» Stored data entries
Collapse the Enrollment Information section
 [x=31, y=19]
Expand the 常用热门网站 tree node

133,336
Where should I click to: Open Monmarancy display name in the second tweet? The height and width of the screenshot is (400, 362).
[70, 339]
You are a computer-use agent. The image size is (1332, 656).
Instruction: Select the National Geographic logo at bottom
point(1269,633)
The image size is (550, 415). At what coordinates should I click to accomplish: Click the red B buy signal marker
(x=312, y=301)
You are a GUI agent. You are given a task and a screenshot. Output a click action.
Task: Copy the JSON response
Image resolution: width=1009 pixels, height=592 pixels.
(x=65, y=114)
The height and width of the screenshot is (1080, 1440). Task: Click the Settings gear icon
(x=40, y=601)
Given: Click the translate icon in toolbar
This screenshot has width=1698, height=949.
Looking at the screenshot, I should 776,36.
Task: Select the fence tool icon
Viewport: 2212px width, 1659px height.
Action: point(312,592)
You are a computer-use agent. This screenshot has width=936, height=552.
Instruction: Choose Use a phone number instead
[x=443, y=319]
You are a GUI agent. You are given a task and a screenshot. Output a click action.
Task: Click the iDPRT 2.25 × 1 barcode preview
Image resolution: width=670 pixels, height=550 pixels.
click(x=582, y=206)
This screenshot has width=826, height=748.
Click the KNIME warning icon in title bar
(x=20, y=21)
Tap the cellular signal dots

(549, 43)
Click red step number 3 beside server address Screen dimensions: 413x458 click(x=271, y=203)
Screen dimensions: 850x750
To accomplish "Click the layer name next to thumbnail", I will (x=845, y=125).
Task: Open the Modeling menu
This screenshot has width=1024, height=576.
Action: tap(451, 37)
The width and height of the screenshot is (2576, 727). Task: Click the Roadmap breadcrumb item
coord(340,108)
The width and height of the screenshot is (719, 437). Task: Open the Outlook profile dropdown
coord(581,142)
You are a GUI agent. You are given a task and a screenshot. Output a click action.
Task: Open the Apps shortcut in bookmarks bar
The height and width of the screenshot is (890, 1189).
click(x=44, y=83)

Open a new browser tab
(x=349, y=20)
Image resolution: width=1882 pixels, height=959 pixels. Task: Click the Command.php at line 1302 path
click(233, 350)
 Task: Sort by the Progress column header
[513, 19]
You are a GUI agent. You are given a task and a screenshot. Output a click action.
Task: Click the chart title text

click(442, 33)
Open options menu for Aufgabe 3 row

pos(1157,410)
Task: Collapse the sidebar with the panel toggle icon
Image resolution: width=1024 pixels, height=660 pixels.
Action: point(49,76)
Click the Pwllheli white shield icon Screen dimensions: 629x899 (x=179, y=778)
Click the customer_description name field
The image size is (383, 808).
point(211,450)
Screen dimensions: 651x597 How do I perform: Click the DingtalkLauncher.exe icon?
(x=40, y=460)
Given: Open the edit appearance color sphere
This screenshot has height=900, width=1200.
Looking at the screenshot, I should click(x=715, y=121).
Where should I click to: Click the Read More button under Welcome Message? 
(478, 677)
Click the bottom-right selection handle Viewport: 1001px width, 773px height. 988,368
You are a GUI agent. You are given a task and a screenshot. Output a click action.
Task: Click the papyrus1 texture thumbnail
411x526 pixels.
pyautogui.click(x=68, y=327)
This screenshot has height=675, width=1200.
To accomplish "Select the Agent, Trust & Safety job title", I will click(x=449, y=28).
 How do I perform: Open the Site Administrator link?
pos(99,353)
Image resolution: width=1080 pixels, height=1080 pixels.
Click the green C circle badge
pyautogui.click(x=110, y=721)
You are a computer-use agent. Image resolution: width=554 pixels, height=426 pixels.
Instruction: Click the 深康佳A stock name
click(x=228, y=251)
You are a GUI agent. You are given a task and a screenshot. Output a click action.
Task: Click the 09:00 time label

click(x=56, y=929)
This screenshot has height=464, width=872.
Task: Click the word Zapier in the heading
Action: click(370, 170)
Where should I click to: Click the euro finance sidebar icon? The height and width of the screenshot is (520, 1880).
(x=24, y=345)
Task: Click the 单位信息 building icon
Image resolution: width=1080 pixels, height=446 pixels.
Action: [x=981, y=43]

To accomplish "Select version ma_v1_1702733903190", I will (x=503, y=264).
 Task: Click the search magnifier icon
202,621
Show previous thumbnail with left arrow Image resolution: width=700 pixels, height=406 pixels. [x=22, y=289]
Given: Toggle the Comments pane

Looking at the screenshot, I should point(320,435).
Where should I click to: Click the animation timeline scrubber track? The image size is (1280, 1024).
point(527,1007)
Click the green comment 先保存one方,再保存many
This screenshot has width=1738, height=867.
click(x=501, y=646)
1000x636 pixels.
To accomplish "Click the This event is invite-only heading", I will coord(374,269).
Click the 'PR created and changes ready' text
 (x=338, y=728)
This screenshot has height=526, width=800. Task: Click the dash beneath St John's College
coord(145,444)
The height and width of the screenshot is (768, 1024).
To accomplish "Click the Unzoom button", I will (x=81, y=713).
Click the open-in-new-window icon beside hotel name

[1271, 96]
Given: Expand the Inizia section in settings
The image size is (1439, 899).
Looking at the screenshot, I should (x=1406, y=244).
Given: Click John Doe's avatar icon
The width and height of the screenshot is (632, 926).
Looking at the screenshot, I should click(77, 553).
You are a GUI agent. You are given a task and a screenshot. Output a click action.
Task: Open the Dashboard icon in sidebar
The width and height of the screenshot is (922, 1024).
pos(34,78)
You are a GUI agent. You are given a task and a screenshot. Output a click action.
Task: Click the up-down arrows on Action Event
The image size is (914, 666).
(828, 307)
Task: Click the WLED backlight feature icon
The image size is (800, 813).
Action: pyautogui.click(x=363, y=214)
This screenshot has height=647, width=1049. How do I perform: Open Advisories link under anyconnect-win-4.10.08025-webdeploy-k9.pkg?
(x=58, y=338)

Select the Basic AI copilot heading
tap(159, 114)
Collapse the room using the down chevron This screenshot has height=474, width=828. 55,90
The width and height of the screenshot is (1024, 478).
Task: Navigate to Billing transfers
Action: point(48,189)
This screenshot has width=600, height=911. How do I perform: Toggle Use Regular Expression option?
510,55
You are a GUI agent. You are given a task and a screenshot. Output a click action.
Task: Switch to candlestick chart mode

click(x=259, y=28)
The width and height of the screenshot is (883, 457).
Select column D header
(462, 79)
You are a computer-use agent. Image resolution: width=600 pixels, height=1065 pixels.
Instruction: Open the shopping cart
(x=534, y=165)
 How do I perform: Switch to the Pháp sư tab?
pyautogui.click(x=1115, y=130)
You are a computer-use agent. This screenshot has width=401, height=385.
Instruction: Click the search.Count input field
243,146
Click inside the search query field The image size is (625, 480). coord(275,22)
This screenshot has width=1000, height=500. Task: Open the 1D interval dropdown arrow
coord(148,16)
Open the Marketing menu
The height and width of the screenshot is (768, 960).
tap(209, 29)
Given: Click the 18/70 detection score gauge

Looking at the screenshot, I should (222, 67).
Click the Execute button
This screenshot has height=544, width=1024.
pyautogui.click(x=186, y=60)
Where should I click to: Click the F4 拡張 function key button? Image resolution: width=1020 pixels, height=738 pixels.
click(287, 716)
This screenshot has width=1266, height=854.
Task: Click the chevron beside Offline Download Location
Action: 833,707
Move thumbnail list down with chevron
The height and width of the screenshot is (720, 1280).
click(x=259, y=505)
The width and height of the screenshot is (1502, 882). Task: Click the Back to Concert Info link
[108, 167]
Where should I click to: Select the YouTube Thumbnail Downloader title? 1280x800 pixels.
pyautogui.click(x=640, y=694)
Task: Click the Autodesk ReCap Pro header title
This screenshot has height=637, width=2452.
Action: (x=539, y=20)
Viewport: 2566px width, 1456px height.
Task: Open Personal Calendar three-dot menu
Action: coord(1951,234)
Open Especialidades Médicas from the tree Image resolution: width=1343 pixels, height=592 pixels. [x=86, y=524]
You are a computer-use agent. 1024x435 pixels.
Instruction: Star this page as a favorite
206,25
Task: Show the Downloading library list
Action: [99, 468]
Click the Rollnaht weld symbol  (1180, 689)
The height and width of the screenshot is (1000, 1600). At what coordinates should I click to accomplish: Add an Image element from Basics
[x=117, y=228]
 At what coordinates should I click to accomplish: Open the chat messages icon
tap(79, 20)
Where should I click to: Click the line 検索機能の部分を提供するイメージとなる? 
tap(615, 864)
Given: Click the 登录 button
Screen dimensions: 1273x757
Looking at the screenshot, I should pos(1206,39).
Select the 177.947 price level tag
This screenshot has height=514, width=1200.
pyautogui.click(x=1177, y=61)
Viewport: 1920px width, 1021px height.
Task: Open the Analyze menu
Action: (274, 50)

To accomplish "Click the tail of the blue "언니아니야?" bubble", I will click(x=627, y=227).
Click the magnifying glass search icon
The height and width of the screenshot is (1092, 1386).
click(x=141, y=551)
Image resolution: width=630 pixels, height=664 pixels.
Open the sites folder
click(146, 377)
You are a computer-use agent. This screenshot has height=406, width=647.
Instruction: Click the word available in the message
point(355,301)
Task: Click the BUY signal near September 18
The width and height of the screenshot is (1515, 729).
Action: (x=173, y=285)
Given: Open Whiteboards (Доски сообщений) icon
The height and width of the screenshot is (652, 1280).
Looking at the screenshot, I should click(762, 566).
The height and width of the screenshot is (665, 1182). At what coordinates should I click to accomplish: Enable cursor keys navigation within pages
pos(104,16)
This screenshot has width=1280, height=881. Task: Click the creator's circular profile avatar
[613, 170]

» Directions
The records are given above. Copy each line in them that holds "computer".

» Result of the task
You are a computer-use agent. The image size is (1332, 656).
You are a computer-use agent. This screenshot has width=936, height=552.
You are a computer-use agent. Image resolution: width=554 pixels, height=426 pixels.
You are a computer-use agent. Image resolution: width=600 pixels, height=1065 pixels.
You are a computer-use agent. This screenshot has width=401, height=385.
You are a computer-use agent. 1024x435 pixels.
You are a computer-use agent. This screenshot has height=406, width=647.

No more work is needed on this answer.